Data items:
--

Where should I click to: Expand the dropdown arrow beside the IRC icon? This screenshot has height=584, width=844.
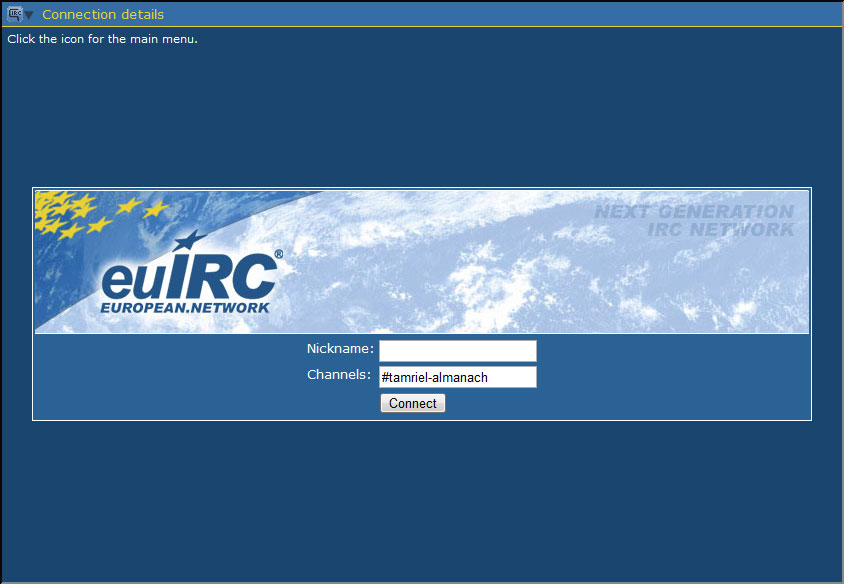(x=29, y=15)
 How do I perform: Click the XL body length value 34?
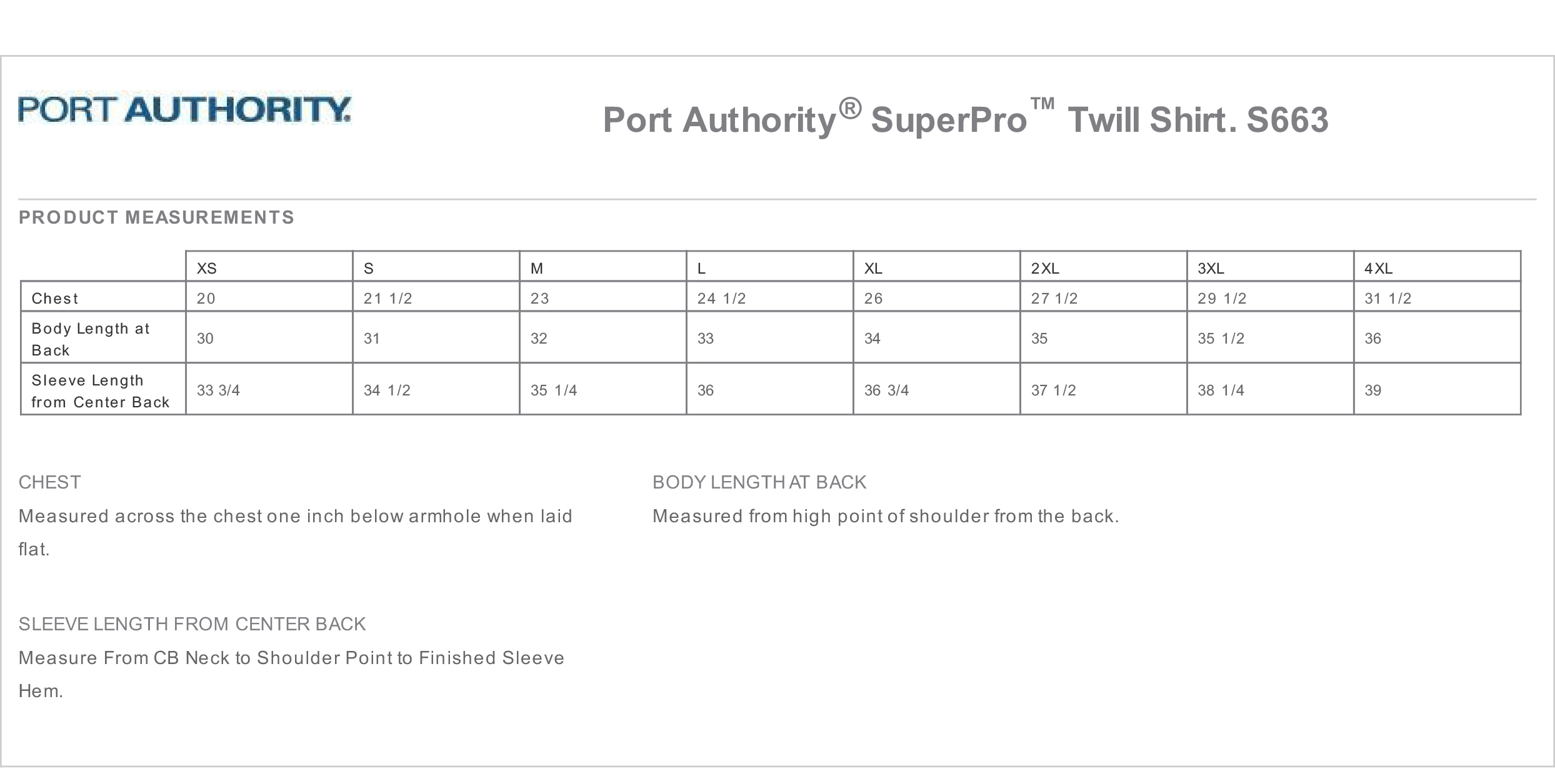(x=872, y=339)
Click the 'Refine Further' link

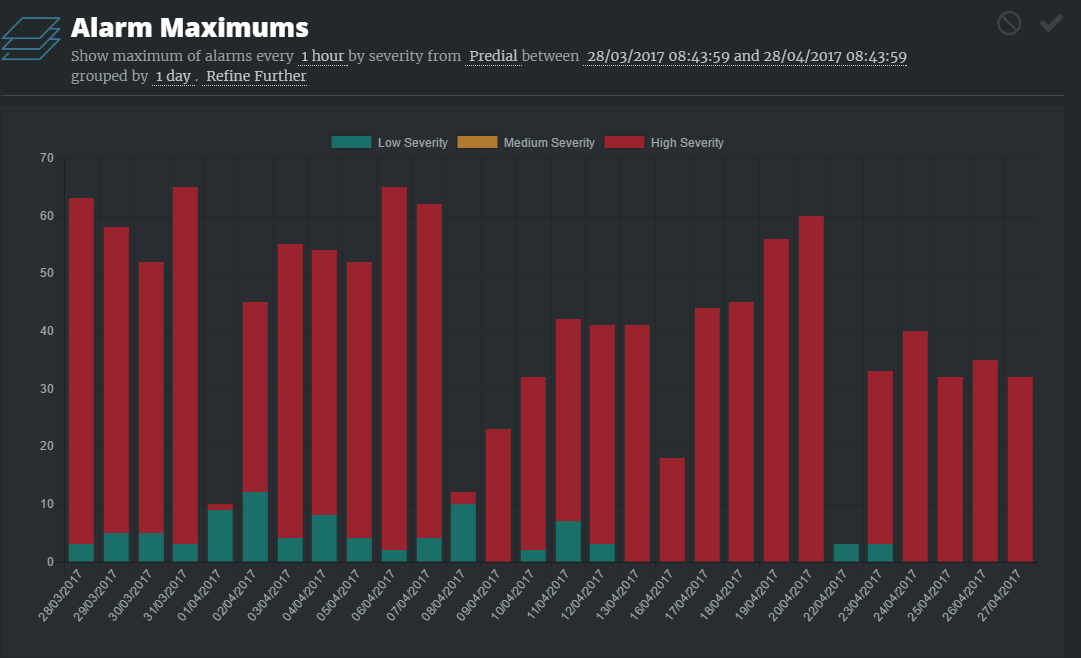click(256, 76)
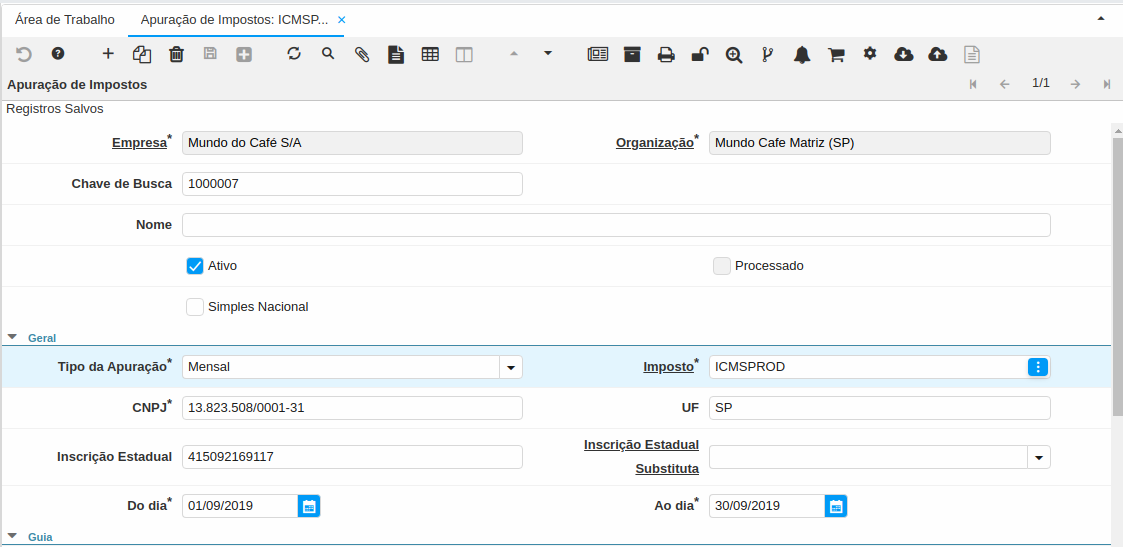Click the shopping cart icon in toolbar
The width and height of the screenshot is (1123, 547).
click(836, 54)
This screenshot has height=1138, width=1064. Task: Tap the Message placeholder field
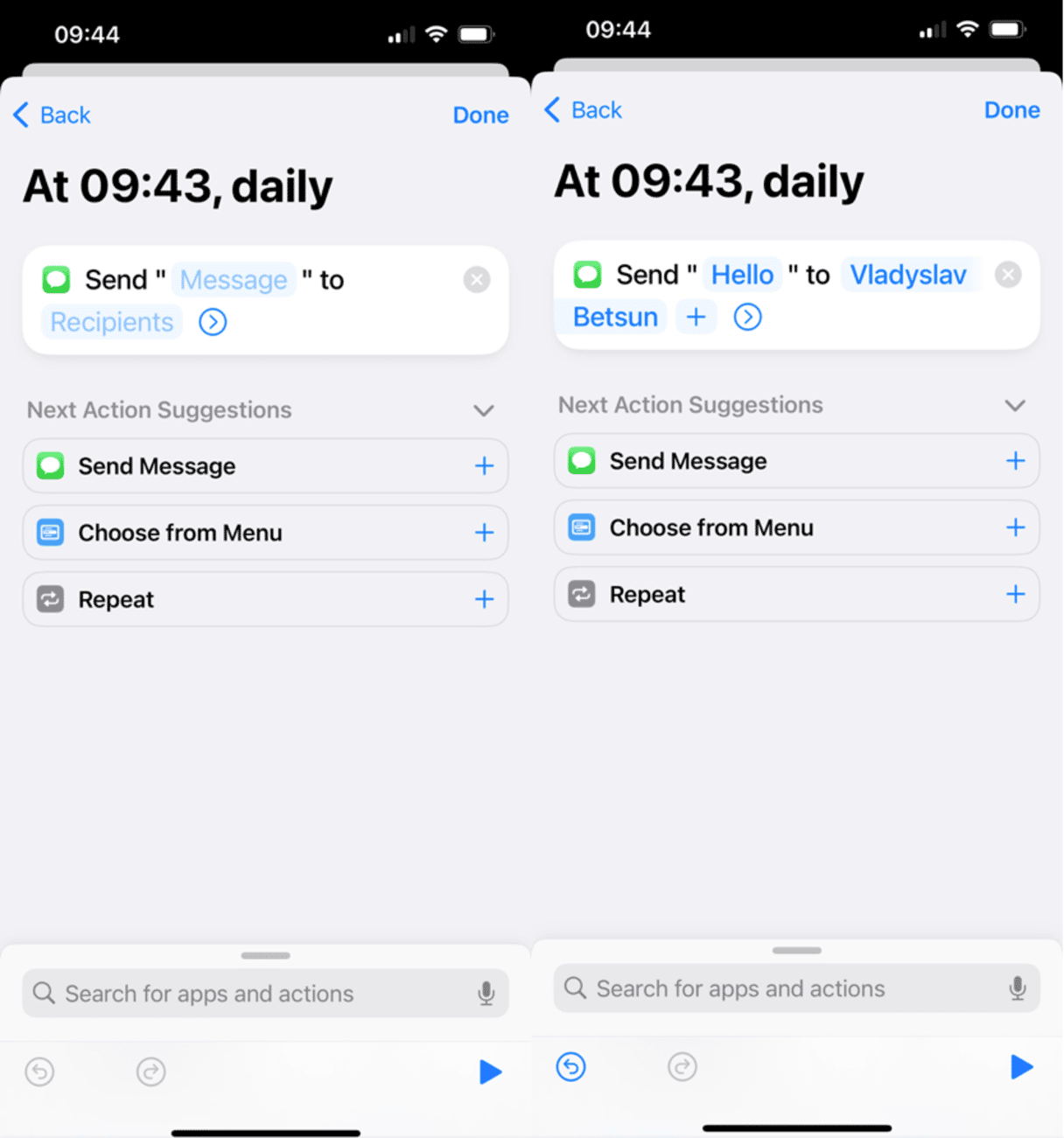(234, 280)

--

▶ **THE TASK**:
Please repeat the data verbatim and leave the pictures out of your copy.

▶ **ANSWER TO THIS PROBLEM**:
Where should I click to: Expand the dropdown arrow beside the IRC icon? This screenshot has height=584, width=844.
(x=29, y=15)
 How do I perform: Click the XL body length value 34?
(x=872, y=339)
Click the 'Refine Further' link

click(256, 76)
Click the shopping cart icon in toolbar
The width and height of the screenshot is (1123, 547).
click(836, 54)
This screenshot has height=1138, width=1064. Task: Tap the Message placeholder field
(234, 280)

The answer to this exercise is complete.